We know that he is at the pearly gates with the keys to open them.
Peter did not understand much of anything during Jesus’s short ministry here on earth, but he believed and repented and evolved and his faith grew. He was a “work in progress”, but then again – who isn’t?
Would You Have Acted Differently?
In the beginning of this mini sermon, I confessed my belief that the disciples were daft and utterly clueless, but I have the luxury of hindsight. I know Jesus is God the Son because I’ve read the Bible, I know he rose from the dead, and I know that he will come again. I have the benefit of history to fall back on and the disciples (including Peter) only had the benefit of the flimsiest of hope.
But even with the Bible, even with testimonials, sometimes faith just doesn’t seem to be enough. Sometimes our minds (beautiful in their complexity but sometimes too heavily reliant on facts and proof) just won’t believe, won’t accept. Often – especially in times of personal, emotional, or social turbulence – we just give up on God and on Jesus because they don’t appear to be physically present in our lives.
I have spoken to you about the still, small voice. I have urged you to search yourselves, but sometimes life and emotion and our own fragility is too great to overcome.
Today, I ask you to think on Simon, called Peter. Think on this man who knew Jesus when they were both men on this earth. Think on the man who loved Jesus, who followed Jesus, but who was frightened. Peter didn’t understand, he couldn’t understand what Jesus was saying, even though Jesus was physically with him, even though he could physically hear Jesus’s words and thought process.

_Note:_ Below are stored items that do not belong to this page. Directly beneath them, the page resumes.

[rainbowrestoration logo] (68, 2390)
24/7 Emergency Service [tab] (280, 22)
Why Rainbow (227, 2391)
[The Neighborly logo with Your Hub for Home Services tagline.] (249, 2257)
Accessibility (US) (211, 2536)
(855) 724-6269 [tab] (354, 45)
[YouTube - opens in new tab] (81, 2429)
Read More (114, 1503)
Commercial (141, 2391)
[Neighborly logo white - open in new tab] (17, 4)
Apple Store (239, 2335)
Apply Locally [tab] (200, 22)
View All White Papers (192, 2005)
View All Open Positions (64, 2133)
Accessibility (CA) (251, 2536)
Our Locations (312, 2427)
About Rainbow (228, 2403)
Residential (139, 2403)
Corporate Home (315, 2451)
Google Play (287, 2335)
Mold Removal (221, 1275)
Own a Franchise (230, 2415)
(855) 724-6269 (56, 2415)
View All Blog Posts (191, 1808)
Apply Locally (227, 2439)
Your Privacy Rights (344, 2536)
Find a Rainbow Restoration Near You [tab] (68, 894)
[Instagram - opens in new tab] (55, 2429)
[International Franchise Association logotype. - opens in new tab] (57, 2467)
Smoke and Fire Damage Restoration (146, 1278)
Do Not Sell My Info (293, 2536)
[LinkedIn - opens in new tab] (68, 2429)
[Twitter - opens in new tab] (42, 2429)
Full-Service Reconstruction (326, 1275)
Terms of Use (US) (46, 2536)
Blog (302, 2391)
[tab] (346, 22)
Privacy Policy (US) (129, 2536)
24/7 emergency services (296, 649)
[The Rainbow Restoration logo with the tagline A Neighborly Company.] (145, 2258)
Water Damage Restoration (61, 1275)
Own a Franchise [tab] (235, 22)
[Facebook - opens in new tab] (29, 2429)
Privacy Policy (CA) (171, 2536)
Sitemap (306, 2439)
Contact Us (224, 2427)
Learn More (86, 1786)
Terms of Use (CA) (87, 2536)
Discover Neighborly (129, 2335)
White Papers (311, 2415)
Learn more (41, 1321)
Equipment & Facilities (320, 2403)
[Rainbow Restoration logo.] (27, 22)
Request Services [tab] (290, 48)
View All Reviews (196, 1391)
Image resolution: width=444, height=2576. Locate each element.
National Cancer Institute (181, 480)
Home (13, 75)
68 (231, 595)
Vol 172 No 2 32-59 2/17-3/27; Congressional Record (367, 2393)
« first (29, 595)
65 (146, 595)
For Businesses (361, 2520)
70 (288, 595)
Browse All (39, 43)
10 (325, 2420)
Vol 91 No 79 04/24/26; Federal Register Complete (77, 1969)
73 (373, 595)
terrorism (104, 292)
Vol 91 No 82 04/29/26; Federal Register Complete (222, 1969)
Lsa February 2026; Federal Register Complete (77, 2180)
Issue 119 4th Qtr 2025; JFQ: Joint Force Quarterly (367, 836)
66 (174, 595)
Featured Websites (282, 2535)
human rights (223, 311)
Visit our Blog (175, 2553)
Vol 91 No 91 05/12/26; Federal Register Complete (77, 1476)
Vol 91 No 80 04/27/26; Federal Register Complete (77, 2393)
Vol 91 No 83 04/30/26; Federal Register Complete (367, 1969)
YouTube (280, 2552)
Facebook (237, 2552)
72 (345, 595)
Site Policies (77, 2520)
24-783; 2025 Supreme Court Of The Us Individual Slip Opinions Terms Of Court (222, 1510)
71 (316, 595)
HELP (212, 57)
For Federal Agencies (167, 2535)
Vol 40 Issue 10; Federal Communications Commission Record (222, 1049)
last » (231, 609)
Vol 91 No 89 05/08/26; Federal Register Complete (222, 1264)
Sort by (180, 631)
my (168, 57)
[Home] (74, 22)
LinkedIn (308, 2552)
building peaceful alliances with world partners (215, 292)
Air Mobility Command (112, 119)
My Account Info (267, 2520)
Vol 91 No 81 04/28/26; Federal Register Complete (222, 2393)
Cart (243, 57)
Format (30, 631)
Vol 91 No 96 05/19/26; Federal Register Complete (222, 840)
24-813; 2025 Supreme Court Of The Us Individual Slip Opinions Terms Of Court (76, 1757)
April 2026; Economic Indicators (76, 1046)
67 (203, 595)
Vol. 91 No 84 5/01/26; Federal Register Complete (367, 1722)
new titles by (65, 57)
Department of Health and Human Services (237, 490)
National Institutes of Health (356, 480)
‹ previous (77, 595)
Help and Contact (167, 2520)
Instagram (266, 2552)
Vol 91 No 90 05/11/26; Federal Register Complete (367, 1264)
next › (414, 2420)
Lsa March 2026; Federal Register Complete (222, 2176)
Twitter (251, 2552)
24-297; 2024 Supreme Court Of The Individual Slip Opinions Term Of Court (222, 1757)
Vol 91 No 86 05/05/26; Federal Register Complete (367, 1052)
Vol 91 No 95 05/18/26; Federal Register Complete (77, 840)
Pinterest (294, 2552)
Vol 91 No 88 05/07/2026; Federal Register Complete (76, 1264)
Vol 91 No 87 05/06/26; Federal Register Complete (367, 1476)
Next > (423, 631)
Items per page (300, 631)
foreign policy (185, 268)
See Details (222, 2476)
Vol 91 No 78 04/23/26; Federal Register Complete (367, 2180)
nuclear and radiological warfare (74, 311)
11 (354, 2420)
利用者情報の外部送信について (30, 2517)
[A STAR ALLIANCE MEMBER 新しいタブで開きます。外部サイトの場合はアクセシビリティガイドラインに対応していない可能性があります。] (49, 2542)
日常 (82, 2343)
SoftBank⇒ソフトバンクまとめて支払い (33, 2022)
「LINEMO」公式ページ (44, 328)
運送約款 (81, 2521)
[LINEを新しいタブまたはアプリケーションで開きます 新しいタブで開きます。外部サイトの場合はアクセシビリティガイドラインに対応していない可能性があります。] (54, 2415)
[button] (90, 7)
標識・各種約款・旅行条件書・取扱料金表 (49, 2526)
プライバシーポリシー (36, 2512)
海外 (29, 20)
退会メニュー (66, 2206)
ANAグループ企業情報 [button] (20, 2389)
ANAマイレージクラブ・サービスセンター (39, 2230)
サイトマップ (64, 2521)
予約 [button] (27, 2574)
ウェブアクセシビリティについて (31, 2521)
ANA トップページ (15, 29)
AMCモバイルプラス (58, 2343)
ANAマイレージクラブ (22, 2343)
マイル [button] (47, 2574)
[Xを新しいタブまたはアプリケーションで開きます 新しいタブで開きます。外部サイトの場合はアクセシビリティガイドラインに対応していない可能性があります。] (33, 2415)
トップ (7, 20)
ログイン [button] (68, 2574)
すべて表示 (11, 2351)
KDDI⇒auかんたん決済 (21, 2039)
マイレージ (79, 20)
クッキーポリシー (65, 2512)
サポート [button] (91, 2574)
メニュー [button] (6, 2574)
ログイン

Simon Peter blundered, but still he remained with Christ. He still served him, ate with him, gave him his friendship… he knew that he could not understand (or he knew that Jesus thought at, at least). He knew that there might be something more. It took him until Jesus’s crucifixion and resurrection to realize what this “something” might be.
But the point, at least today, is that Jesus never abandoned him, never turned his back on his friend, even when he was so completely and utterly blind.
If he didn’t do it to Simon Peter then (and even rewarded him), imagine his constancy and his love for you today.